[Items from a dataset]
■ ■ ■ ■ ■
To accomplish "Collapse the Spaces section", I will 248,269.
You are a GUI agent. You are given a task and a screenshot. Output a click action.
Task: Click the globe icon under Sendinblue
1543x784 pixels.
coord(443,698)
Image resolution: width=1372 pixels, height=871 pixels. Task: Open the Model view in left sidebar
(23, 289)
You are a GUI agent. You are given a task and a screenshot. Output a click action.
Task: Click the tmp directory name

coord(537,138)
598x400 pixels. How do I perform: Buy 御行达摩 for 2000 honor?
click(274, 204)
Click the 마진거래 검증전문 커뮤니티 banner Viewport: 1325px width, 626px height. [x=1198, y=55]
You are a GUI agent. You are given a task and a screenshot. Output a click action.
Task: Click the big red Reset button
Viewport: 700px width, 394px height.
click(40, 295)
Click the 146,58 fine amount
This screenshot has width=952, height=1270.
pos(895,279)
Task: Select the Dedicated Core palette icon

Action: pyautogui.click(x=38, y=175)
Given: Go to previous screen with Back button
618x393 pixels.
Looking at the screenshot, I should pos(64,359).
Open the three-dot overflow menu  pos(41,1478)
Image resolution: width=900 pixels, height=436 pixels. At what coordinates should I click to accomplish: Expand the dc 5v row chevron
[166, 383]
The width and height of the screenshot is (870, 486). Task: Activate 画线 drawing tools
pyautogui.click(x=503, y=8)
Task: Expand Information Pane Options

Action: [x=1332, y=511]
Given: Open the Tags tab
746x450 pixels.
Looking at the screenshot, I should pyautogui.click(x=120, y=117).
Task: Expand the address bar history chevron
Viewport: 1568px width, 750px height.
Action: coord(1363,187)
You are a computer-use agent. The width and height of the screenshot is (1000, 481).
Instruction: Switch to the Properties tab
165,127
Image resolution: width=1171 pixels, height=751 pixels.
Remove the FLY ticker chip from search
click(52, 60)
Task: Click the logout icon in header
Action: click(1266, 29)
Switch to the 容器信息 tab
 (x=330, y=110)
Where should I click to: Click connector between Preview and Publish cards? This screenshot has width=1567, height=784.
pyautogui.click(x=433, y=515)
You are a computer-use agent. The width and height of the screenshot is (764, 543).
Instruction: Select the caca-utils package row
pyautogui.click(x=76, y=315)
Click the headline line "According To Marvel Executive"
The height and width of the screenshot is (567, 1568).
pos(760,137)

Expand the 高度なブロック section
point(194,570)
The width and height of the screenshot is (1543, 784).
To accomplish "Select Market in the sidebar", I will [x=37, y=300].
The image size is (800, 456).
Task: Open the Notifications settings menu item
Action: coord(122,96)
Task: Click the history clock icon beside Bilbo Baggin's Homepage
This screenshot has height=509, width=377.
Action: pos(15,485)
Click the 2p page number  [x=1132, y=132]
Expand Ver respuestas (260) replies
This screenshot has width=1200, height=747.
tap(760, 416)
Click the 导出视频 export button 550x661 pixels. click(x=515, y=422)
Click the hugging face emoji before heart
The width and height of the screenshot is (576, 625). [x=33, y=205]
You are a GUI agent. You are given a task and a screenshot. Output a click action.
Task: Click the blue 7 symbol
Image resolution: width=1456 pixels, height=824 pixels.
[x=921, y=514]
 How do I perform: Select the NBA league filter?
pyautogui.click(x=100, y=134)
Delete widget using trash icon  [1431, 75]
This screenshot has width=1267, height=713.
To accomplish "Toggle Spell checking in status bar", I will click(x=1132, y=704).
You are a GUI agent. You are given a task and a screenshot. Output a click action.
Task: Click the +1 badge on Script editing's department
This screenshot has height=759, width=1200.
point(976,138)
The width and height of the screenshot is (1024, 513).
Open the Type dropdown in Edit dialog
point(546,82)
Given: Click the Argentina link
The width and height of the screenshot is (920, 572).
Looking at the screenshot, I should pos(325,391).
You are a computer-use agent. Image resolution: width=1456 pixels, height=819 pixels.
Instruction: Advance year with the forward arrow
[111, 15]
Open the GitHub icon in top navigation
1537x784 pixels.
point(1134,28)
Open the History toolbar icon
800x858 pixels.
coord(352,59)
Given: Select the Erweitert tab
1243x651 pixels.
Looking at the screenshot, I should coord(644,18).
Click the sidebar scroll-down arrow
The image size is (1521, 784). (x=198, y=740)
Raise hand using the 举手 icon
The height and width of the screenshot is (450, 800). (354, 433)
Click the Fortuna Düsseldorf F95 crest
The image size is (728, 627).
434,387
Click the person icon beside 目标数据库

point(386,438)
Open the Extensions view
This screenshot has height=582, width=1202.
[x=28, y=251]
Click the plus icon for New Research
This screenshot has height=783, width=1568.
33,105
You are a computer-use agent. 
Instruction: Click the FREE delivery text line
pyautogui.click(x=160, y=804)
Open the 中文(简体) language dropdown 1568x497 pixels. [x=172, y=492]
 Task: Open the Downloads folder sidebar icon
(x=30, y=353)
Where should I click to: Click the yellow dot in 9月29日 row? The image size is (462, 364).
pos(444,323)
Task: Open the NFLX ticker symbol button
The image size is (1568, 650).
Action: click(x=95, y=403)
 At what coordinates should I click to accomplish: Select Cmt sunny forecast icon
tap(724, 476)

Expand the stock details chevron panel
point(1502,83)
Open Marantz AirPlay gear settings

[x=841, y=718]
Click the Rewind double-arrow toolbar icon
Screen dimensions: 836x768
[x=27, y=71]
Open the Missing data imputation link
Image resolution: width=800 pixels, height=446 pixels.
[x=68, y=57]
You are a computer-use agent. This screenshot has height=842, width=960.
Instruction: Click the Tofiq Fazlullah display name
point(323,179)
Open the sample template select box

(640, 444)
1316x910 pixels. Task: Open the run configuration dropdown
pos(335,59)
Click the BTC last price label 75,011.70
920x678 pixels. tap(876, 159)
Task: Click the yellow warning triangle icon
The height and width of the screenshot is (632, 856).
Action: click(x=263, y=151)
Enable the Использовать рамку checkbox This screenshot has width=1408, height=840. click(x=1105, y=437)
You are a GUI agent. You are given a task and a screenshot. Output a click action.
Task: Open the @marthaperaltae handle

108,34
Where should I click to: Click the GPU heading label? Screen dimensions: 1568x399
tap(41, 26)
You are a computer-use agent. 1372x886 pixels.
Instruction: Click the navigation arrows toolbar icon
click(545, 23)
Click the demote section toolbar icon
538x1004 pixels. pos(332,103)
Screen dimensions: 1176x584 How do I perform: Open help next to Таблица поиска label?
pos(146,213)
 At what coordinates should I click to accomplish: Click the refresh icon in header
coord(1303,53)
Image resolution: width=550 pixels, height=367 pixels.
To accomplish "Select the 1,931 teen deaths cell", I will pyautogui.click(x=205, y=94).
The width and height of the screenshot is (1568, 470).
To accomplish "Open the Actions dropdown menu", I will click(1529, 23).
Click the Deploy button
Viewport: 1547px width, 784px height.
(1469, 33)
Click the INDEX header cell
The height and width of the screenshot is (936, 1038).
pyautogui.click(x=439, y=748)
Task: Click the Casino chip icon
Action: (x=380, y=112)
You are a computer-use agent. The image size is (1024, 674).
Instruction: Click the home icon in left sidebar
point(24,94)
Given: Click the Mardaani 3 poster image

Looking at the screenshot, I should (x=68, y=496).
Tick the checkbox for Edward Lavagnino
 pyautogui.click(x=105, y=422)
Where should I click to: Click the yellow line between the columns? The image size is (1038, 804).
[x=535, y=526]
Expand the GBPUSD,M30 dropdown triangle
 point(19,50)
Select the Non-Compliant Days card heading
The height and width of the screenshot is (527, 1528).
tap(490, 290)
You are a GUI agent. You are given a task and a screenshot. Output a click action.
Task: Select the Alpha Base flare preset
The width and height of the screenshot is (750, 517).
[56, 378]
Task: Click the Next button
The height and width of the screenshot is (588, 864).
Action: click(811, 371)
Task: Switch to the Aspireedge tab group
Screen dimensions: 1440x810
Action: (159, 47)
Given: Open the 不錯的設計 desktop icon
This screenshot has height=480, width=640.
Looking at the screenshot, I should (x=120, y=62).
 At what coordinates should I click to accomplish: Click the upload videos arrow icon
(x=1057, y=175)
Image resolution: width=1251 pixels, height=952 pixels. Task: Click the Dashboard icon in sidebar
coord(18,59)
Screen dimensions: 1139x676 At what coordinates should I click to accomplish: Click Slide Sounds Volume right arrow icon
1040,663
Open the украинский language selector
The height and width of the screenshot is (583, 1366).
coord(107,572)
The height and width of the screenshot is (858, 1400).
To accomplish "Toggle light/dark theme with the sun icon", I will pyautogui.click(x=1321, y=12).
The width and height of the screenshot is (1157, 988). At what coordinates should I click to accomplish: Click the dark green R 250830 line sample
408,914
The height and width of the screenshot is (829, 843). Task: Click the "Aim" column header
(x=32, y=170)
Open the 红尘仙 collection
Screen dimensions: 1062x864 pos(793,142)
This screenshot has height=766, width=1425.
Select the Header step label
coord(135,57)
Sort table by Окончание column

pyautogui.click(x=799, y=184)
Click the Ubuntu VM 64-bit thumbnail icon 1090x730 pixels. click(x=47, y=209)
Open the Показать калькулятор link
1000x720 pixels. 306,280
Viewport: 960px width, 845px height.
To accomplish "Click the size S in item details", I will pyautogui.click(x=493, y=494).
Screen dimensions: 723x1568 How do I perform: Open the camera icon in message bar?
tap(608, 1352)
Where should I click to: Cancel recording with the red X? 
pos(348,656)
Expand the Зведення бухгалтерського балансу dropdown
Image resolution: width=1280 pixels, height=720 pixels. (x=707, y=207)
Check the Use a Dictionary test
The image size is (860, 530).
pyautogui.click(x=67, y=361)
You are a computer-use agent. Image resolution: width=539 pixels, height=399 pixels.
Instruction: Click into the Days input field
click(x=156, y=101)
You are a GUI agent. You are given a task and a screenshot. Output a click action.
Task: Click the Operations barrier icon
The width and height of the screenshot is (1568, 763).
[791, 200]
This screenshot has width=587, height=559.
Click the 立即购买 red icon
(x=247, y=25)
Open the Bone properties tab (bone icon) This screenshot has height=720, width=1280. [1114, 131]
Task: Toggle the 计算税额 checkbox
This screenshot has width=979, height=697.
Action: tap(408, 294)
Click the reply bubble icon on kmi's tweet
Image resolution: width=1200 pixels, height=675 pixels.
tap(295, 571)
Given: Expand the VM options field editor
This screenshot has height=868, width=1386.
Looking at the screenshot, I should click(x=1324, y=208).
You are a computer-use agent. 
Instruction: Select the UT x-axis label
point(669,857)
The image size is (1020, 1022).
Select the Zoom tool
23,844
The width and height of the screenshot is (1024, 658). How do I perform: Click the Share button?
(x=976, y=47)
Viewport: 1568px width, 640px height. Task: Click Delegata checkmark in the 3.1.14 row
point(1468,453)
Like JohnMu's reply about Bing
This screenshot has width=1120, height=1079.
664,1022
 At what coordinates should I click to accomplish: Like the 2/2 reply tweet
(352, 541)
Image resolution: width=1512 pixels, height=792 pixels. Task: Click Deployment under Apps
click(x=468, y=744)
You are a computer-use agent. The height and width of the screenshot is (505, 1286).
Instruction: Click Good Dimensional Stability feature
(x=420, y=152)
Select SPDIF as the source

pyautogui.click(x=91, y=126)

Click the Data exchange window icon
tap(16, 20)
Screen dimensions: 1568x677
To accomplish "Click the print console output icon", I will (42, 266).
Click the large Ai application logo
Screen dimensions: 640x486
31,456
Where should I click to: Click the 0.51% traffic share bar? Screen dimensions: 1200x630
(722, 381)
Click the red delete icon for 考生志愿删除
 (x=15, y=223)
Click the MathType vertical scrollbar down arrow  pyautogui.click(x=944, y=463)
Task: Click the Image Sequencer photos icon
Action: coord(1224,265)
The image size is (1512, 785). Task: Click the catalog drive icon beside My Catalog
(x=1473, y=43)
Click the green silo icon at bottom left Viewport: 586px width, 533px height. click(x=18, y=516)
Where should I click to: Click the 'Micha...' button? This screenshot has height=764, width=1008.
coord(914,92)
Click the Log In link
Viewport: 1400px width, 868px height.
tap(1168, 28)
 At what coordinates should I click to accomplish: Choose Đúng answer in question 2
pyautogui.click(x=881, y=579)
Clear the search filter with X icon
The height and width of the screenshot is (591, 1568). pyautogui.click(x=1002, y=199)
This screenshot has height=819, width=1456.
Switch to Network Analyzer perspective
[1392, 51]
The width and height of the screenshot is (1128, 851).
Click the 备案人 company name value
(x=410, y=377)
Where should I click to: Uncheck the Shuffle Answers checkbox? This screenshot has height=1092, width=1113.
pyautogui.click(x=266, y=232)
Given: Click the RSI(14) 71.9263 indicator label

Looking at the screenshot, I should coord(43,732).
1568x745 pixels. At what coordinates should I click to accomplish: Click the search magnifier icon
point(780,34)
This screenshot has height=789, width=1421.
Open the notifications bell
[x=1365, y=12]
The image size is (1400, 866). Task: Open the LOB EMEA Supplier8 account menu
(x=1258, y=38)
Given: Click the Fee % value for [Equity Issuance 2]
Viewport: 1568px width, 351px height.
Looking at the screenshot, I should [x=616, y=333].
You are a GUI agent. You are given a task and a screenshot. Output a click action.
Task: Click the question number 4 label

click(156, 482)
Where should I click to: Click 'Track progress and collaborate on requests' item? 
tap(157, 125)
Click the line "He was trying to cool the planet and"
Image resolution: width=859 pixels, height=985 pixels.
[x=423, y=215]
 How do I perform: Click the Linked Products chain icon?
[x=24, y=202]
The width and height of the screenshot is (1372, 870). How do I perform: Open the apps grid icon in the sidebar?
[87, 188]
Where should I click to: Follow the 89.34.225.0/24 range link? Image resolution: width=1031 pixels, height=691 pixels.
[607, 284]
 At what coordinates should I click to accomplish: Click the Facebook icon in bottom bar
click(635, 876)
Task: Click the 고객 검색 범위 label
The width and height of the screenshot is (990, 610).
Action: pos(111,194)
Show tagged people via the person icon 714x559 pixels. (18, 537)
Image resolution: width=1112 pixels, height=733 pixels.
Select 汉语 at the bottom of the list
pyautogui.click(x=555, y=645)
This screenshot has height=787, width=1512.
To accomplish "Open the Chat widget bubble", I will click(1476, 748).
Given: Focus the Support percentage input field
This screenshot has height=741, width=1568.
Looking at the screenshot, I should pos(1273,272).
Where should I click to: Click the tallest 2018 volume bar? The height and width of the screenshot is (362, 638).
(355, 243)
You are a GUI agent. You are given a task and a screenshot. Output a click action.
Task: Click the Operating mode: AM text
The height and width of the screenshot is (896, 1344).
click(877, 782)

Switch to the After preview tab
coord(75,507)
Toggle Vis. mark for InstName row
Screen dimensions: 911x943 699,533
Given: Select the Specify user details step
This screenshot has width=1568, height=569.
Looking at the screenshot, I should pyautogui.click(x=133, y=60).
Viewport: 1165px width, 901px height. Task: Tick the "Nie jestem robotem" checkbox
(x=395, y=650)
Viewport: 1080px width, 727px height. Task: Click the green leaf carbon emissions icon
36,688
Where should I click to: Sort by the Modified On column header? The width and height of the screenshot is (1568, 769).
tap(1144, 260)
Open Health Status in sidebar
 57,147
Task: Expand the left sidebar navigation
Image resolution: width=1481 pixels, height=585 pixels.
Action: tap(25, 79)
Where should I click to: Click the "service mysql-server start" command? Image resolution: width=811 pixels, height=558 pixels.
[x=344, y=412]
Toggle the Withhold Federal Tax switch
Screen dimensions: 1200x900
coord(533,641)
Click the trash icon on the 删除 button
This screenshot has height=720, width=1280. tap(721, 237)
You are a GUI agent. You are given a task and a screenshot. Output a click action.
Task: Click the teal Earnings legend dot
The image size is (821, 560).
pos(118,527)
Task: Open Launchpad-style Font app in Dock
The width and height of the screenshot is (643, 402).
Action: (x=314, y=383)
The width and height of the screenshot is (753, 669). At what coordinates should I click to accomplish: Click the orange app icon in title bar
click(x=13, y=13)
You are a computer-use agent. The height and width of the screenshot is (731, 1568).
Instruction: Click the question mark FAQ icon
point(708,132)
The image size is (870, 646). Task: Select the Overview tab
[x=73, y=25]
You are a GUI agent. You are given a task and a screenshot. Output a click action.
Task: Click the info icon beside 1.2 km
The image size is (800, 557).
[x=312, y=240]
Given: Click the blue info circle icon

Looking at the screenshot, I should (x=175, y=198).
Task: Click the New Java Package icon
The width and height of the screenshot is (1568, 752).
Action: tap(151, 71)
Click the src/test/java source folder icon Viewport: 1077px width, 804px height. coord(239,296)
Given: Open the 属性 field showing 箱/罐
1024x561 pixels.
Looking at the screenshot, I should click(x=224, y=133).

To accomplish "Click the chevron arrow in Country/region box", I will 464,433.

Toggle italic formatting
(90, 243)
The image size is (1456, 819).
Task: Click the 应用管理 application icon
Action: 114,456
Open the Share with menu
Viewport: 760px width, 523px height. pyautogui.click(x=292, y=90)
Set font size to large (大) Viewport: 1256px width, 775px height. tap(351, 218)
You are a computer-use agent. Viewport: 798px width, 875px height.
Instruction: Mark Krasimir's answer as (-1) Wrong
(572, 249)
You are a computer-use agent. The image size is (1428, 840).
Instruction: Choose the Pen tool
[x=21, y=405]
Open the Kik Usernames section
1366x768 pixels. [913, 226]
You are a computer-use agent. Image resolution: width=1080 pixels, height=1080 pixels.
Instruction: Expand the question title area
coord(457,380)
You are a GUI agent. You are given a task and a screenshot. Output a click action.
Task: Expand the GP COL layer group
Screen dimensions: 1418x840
■ ■ ■ ■ ■
Aim :: Replace "GUI agent" with "screen agent" in the data, starting at the beginning and ending with the line that contains "pyautogui.click(x=433, y=515)". Reproduce those lines with everything else left unchanged.

Expected output ::
To accomplish "Collapse the Spaces section", I will 248,269.
You are a screen agent. You are given a task and a screenshot. Output a click action.
Task: Click the globe icon under Sendinblue
1543x784 pixels.
coord(443,698)
Image resolution: width=1372 pixels, height=871 pixels. Task: Open the Model view in left sidebar
(23, 289)
You are a screen agent. You are given a task and a screenshot. Output a click action.
Task: Click the tmp directory name

coord(537,138)
598x400 pixels. How do I perform: Buy 御行达摩 for 2000 honor?
click(274, 204)
Click the 마진거래 검증전문 커뮤니티 banner Viewport: 1325px width, 626px height. [x=1198, y=55]
You are a screen agent. You are given a task and a screenshot. Output a click action.
Task: Click the big red Reset button
Viewport: 700px width, 394px height.
click(40, 295)
Click the 146,58 fine amount
This screenshot has width=952, height=1270.
pos(895,279)
Task: Select the Dedicated Core palette icon

Action: pyautogui.click(x=38, y=175)
Given: Go to previous screen with Back button
618x393 pixels.
Looking at the screenshot, I should pos(64,359).
Open the three-dot overflow menu  pos(41,1478)
Image resolution: width=900 pixels, height=436 pixels. At what coordinates should I click to accomplish: Expand the dc 5v row chevron
[166, 383]
The width and height of the screenshot is (870, 486). Task: Activate 画线 drawing tools
pyautogui.click(x=503, y=8)
Task: Expand Information Pane Options

Action: [x=1332, y=511]
Given: Open the Tags tab
746x450 pixels.
Looking at the screenshot, I should pyautogui.click(x=120, y=117).
Task: Expand the address bar history chevron
Viewport: 1568px width, 750px height.
Action: coord(1363,187)
You are a computer-use agent. The width and height of the screenshot is (1000, 481).
Instruction: Switch to the Properties tab
165,127
Image resolution: width=1171 pixels, height=751 pixels.
Remove the FLY ticker chip from search
click(52, 60)
Task: Click the logout icon in header
Action: click(1266, 29)
Switch to the 容器信息 tab
 (x=330, y=110)
Where should I click to: Click connector between Preview and Publish cards? This screenshot has width=1567, height=784.
pyautogui.click(x=433, y=515)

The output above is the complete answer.